Con uno hace una excepción. “Miro por todos mis clubes, aunque sigo al United más específicamente que a los demás. Jugué allí nueve años, al fin y al cabo”. La frase resume el vínculo. No es nostalgia; es pertenencia.

Rooney, solo por Carrick

Si Silvestre mira al palco, Wayne Rooney mira al banquillo. El máximo goleador histórico del club no ha vuelto a entrenar desde su breve y fallida etapa en Plymouth Argyle en 2024. Ahora se mueve cómodo como analista, con un papel estable en los medios.

Pero hay una excepción. Una única puerta por la que saldría de su nueva vida: trabajar con Carrick en Manchester United.

En enero lo dejó cristalino. Si el club le pidiera que se uniera al proyecto del actual técnico, diría que sí sin dudarlo. No buscaba hacer campaña, ni mendigar un puesto. Simplemente marcaba una línea roja personal: solo rompería su actual rol de comentarista si el destino le devolviera a Old Trafford de la mano de su antiguo socio del centro del campo.

En un club donde cada decisión técnica se escruta al milímetro, Rooney lo ve claro: elegir al entrenador es “lo más importante”. Y, en su caso, la ecuación es sencilla: Carrick en el banquillo, él dispuesto a sumarse.

Valencia, pasión sin condiciones

Si Rooney ofrece matices, Antonio Valencia ofrece devoción. El ecuatoriano, que también compartió nueve años de vestuario con Carrick y llegó a ser capitán del United, no pone condiciones ni cargos. Pone sentimiento.

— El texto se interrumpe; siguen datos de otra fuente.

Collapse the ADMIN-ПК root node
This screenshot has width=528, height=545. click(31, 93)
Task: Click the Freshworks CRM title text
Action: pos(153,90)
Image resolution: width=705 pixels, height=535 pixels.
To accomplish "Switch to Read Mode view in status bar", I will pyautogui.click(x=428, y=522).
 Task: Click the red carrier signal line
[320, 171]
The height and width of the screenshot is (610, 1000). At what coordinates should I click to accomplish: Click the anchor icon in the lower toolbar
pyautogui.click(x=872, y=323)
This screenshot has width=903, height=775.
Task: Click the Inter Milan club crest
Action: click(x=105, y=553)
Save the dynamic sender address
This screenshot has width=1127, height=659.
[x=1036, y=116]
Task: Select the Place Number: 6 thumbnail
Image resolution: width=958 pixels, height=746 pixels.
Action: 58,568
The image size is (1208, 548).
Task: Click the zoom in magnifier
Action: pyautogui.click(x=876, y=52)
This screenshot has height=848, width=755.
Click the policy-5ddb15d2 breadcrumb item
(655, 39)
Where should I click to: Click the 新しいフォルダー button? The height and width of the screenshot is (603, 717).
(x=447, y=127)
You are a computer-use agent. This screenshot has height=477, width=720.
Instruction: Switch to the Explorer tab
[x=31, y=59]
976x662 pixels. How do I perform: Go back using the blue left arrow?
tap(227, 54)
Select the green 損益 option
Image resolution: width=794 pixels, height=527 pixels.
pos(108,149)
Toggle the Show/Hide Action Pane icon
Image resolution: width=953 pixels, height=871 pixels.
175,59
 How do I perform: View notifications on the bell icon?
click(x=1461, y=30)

A sus 40 años, trabaja para Telemundo Deportes en la cobertura del Mundial. Es otro exfutbolista que ha encontrado un nuevo escenario frente a las cámaras. Pero cuando le preguntan por la posibilidad de volver a Manchester, la respuesta sale casi a borbotones.

Sí, volvería. Sin dudarlo. Manchester United es, para él, el club que le dio “tanto”. Un lugar donde su familia fue “muy feliz”. Y eso pesa. Pesa más que un título, más que un contrato.

Valencia iría “en cualquier rol”, movido por pura pasión. No habla de un cargo específico, no reclama un despacho ni un área técnica concreta. Habla de amor por un escudo. Considera que el club está haciendo las cosas bien, que el rumbo es el correcto. Pero si un día suena el teléfono, no se lo pensaría: “Si me llamaran, iría corriendo”.

Un técnico rodeado de lealtades

Carrick no ha pedido nada. No ha levantado la mano en público para reclamar viejos amigos. Pero el mensaje que llega desde fuera es contundente: si alguna vez necesita ayuda, la tiene. En el césped, en el banquillo o en los despachos.

Silvestre, con la mirada puesta en la estructura deportiva. Rooney, dispuesto a aparcar los micrófonos. Valencia, preparado para ocupar cualquier puesto con tal de volver a casa.

En un club que siempre se ha alimentado de identidad y legado, no es un detalle menor. La pregunta ya no es si los excompañeros acudirían. La verdadera incógnita es si, en algún momento, Manchester United decidirá abrirles la puerta.